HEADLINES Published March9, 2015 By Bernadette Strong

Bone Marrow Drive at Yale Yields Three Donors from Football Program

(Photo : Jared Wickerham, Getty Images)

Even when a lot of people sign up to be bone marrow donors, finding a match for someone who needs a bone marrow transplant can be difficult. Yale University's football program is defying those odds. Since 2012, three members of the football program's staff and one player have donated bone marrow to recipients with whom they matched.

A total of two dozen people associated with Yale University in some way have donated bone marrow or blood cells through the national Be the Match registry. In the football program, Chris Gennaro, director of football operations for the university, donated in the fall of 2012. Then, his assistant Zach Wigmore was tapped, followed by Paul Rice, coach for the team's linebackers. Player John Oppenheimer, has also donated bone marrow.
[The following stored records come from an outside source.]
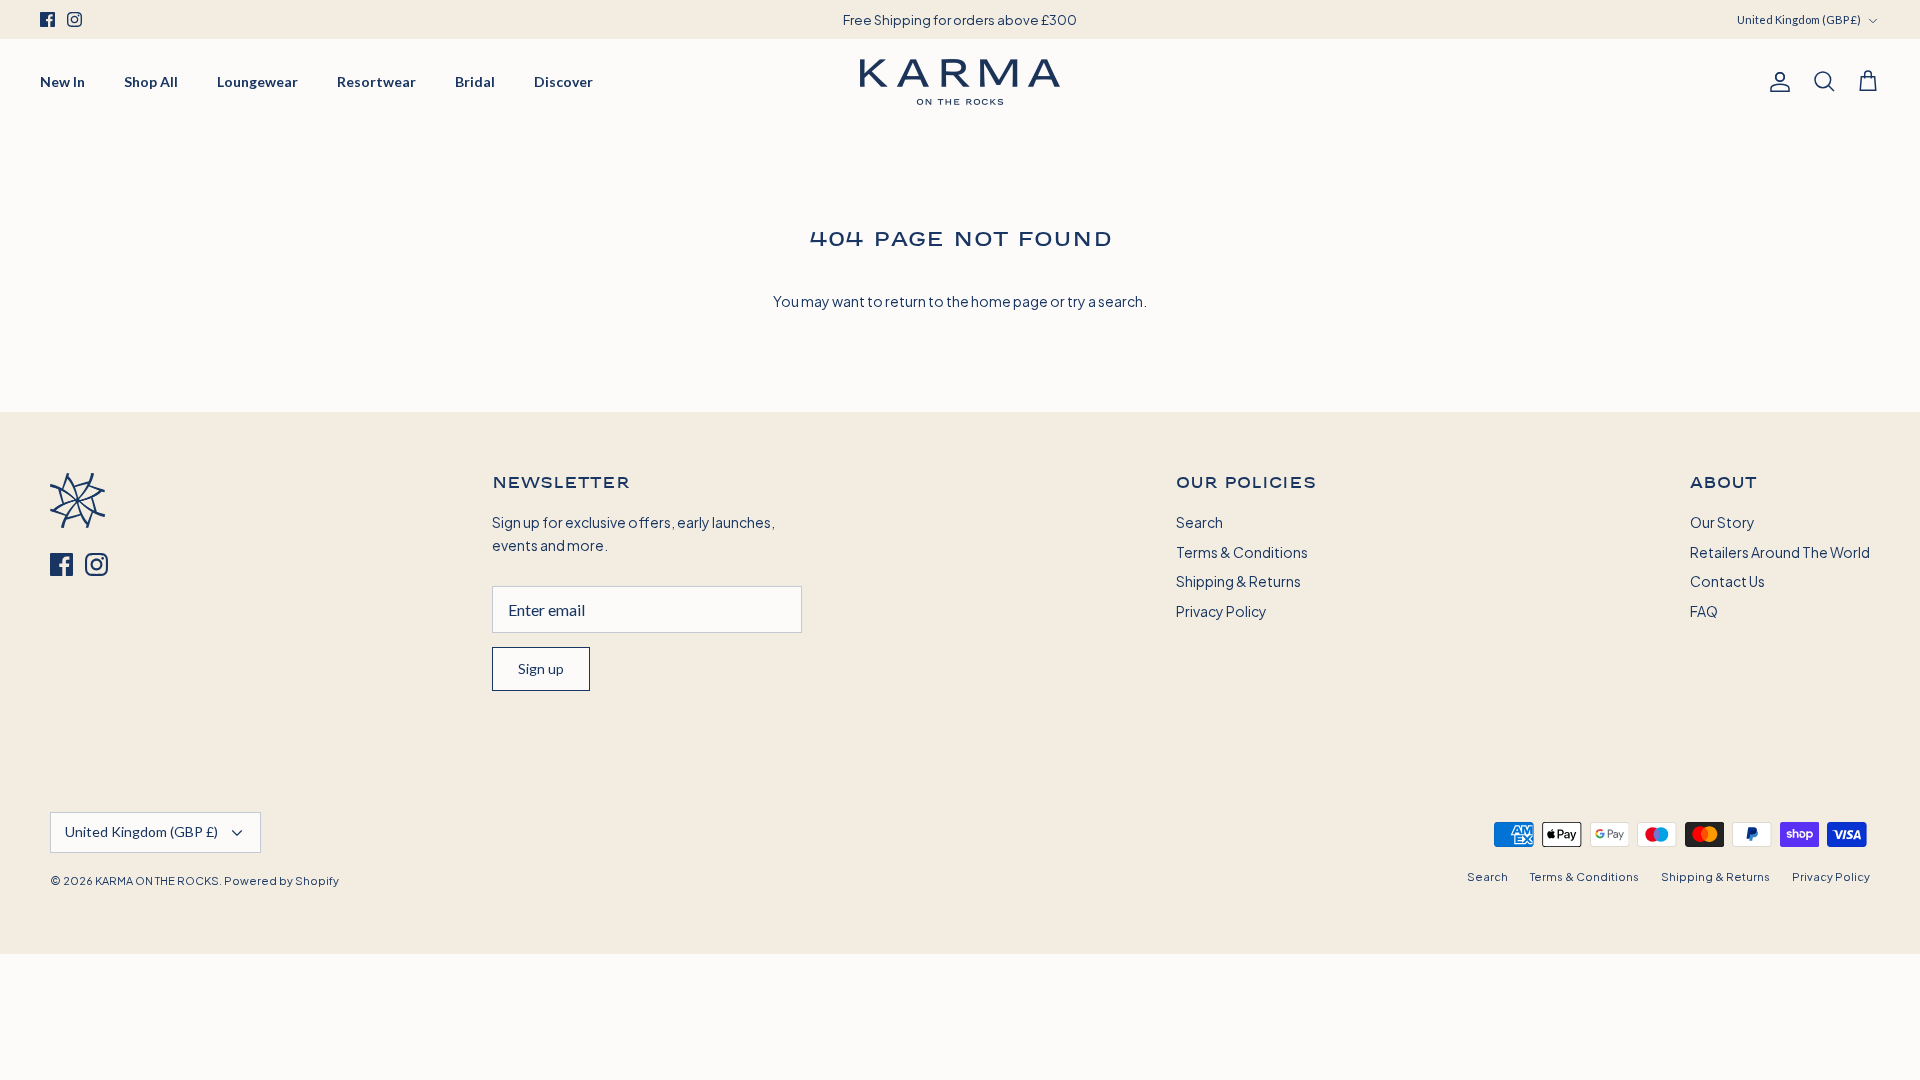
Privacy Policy (1221, 610)
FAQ (1704, 610)
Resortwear (376, 81)
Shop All (151, 81)
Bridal (475, 81)
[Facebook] (47, 19)
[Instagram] (74, 19)
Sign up (541, 668)
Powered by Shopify (281, 880)
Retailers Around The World (1780, 551)
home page (1009, 300)
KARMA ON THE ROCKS (157, 880)
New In (62, 81)
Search (1199, 521)
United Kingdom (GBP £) (1799, 19)
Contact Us (1727, 580)
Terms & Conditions (1242, 551)
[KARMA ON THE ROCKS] (960, 82)
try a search (1105, 300)
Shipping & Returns (1238, 580)
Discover (563, 81)
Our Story (1722, 521)
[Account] (1776, 82)
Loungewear (257, 81)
Yale University has been active in bone marrow transplantation because of a 2009 registration drive for Mandi Schwartz, who was a hockey player at Yale. Sadly, Schwartz never found a match and died in 2011 of leukemia.
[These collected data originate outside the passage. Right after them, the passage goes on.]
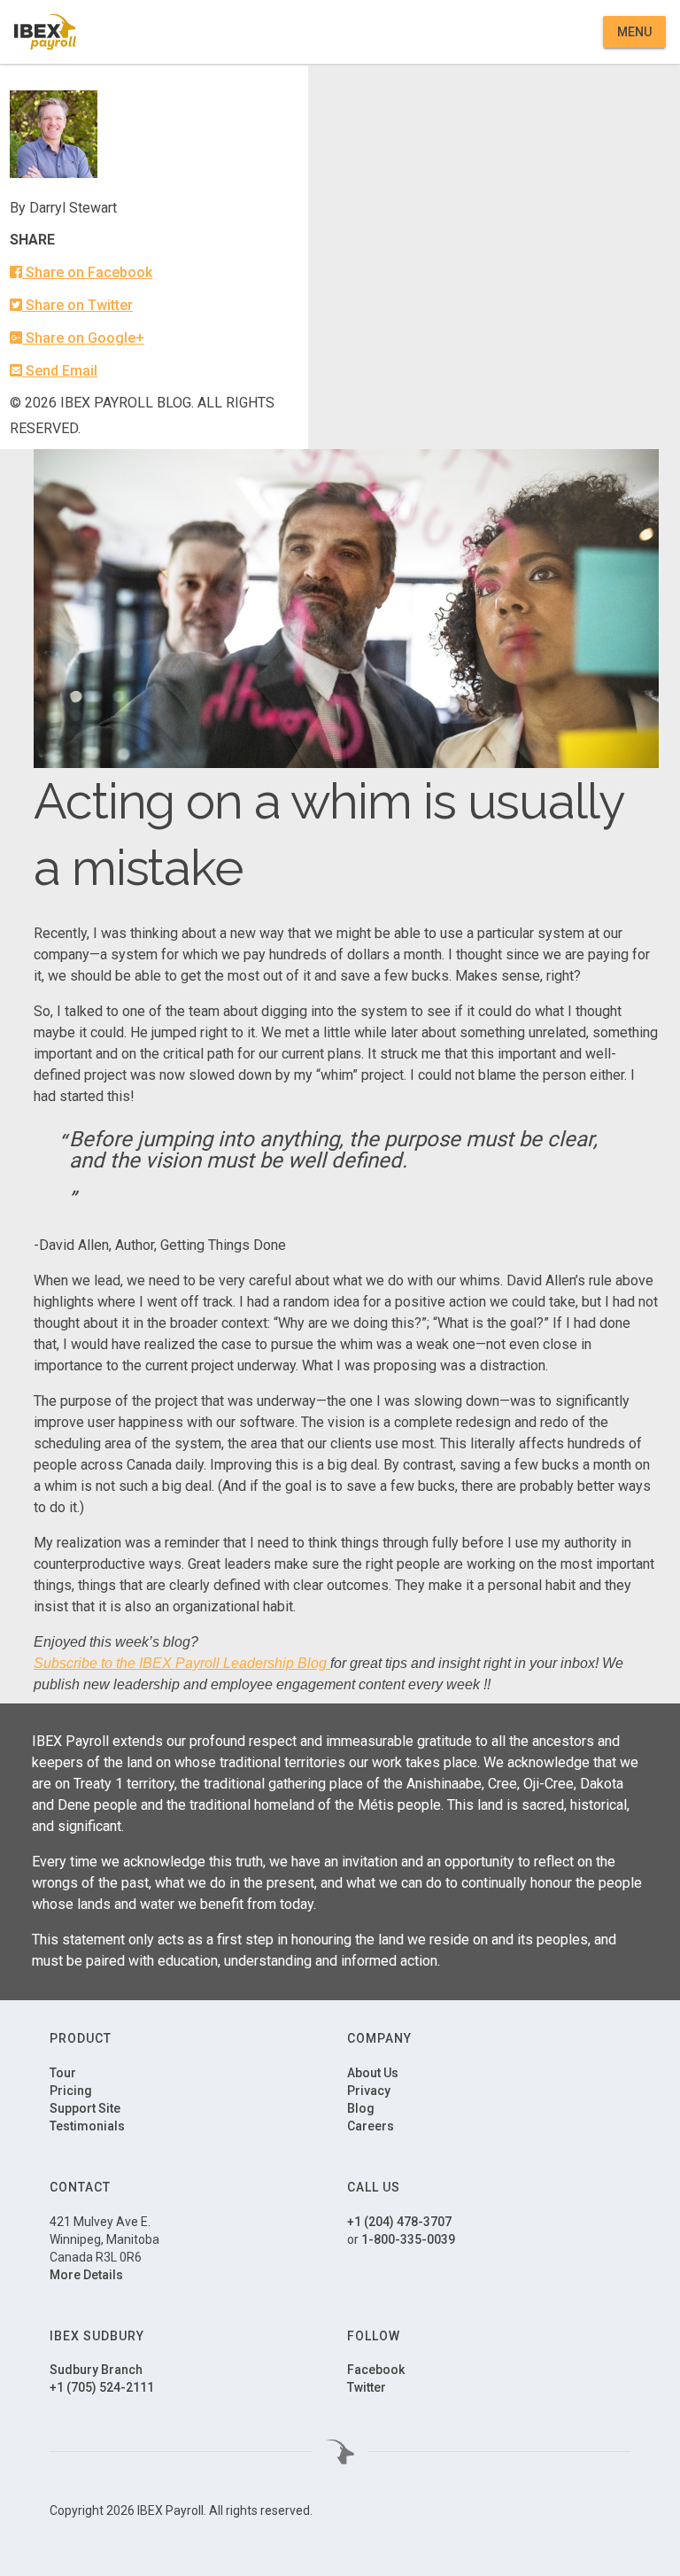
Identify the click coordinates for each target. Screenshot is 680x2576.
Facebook (376, 2370)
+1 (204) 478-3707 (399, 2222)
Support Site (85, 2108)
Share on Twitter (77, 305)
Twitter (366, 2387)
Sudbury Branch (96, 2370)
According to Be the Match, only about 1 in 540 potential donors are ever matched to a patient in need.

Bone marrow transplants are needed for people who have leukemia, multiple myeloma, and severe blood disorders such as thalassemia, aplastic anemia, and sickle cell anemia. The bone marrow transplant must be carefully matched to the blood and tissue type of the recipient. The same diseases can be treated with umbilical cord blood, which is blood collected from the umbilical cord of a newborn baby. Cord blood is then stored in public cord blood banks around the country. 

When someone registers as a bone marrow donor, a swab is rubbed on the inside of the cheek. This swab contains some cells that are tissue typed. This information is then kept on file and is compared to the blood and tissue type of people who need a donation.

 There are about 18,000 people in the United States who are waiting for a bone marrow transplant or an umbilical cord blood transplant, according to the Health Resources and Services Administration, part of the Department of Health and Human Services.